Who This Doesn't Work For
When apps aren't actually your problem
If you have a productivity system and you're still not getting things done, the bottleneck probably isn't your app — it's energy, sleep, or emotional overload. Apps organize and structure work; they don't generate the mental fuel to do it. If you're consistently unable to start tasks despite having them clearly listed, that's a separate problem worth addressing directly.
The American Psychological Association's research on burnout consistently shows that chronic underperformance in high-functioning adults is more often a depletion issue than an organization issue. Adding another app won't fix exhaustion.
If focus and mental energy are the core issue rather than organization, the Energy section at Choose Better Daily covers the behavioral and nutritional side of that equation in more depth — including what actually moves the needle on sustained cognitive output.
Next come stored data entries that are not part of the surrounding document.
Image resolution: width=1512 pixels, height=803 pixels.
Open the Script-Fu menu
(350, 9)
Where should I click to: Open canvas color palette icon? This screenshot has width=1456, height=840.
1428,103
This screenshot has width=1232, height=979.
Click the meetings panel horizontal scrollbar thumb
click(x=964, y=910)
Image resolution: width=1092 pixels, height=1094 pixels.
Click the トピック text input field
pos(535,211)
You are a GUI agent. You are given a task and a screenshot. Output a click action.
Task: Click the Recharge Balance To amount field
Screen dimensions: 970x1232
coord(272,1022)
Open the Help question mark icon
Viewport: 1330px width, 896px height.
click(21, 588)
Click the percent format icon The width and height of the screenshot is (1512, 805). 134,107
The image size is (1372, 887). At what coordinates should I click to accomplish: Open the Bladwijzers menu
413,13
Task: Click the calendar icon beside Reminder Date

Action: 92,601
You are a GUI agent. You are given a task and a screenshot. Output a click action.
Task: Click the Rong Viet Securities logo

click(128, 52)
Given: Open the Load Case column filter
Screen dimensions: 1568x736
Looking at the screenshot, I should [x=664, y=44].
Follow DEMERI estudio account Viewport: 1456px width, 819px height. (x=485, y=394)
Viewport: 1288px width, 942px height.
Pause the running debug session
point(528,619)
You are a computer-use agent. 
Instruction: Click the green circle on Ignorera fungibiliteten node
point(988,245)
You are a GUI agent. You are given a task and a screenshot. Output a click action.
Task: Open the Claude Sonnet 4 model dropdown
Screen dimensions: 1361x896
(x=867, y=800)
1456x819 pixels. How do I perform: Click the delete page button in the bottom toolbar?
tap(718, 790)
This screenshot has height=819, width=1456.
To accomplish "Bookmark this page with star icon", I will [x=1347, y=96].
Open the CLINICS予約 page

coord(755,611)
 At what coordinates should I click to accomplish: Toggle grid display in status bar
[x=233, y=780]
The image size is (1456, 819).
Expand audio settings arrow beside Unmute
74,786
Specific scenarios where these tools fall short
Heavy team collaboration: Todoist and Things 3 are personal tools at their core. If your work is primarily collaborative — shared projects, delegated tasks, real-time status tracking — you'll hit their ceilings fast. Asana or Linear are better fits for teams of 5 or more.
ADHD or executive function challenges: Standard task managers assume you can remember to open the app, scan your list, and choose a task — a sequence that breaks down for many people with ADHD. Time-blocking tools with hard calendar commitments (like Sunsama or Google Calendar with task integration) tend to work better because the system creates external structure rather than relying on internal initiation.
People who've already tried 4+ apps: If you've genuinely tried multiple systems and none of them stick, the problem isn't finding the right app — it's that the underlying habits aren't in place yet. Start analog: a paper index card with your three most important tasks each morning. Run that for two weeks before returning to digital tools.
The Bottom Line
Todoist wins for most people — it's reliable, fast, cross-platform, and priced fairly. Pair it with Freedom if distraction is your main leak, or upgrade to Notion if your work centers on managing knowledge rather than tasks. Don't add apps beyond that until you've maxed out what you already have.
The goal isn't a perfect system. It's a consistent one.